スイスCelgene International社は11月22日、欧州医薬品審査庁(EMA)の医薬品委員会(CHMP)が、転移性膵腺癌の初回治療として、「アブラキサン」(nab-パクリタキセル)とゲムシタビンの併用療法に対し、肯定的意見を示したと発表した。欧州委員会はCHMPの勧告に従い、2-3カ月以内に最終決定すると見られる。

 「アブラキサン」は、ヒト血清アルブミンにパクリタキセルを結合させ、ナノ粒子化したパクリタキセル製剤。国内では、乳癌、胃癌、非小細胞肺癌を適応症に承認されている。
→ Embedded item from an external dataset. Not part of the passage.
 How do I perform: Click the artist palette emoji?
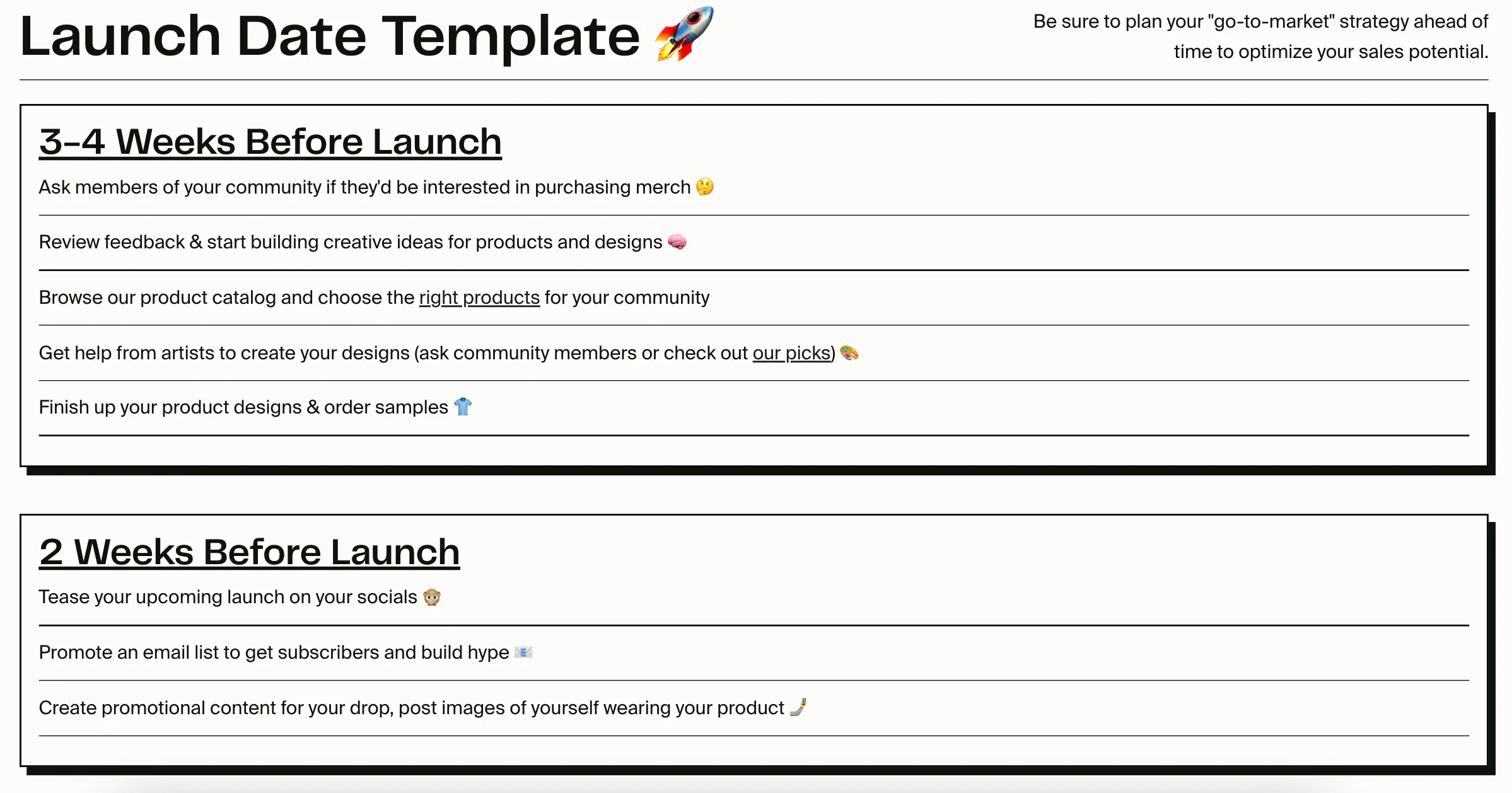(849, 353)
 今回のCHMPによる肯定的意見は、国際的オープンラベル無作為化フェーズ3試験MPACT(Metastatic Pancreatic Adenocarcinoma Clinical Trial)に基づいている。同試験は、化学療法による治療歴がない転移性膵腺癌患者861人を対象とし、北米、東欧・西欧、オーストラリアを含む11カ国151施設で行われた。
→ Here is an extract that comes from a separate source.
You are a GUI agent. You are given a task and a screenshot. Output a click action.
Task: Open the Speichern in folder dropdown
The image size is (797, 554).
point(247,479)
 試験の結果、アブラキサンとゲムシタビン併用療法は、ゲムシタビン単剤療法と比べ、全生存期間(OS)を有意に改善した。アブラキサンとゲムシタビン併用療法のOS中央値は8.5カ月、ゲムシタビン単剤療法は6.7カ月(ハザード比0.72、p<0.001)で、アブラキサン追加により死亡リスクは28%低下した。

 アブラキサンとゲムシタビン併用療法で多く報告されたグレード3以上の有害事象は、好中球減少症、白血球減少症、倦怠感、末梢神経障害であった。

 これらの結果は、New England Journal of Medicine誌に掲載されている(N Engl J Med 2013; 369:1691-1703)。米国ではMPACT試験の結果に基づいて、2013年9月に、アブラキサンは転移性膵腺癌の初回治療薬としてゲムシタビンとの併用で承認された。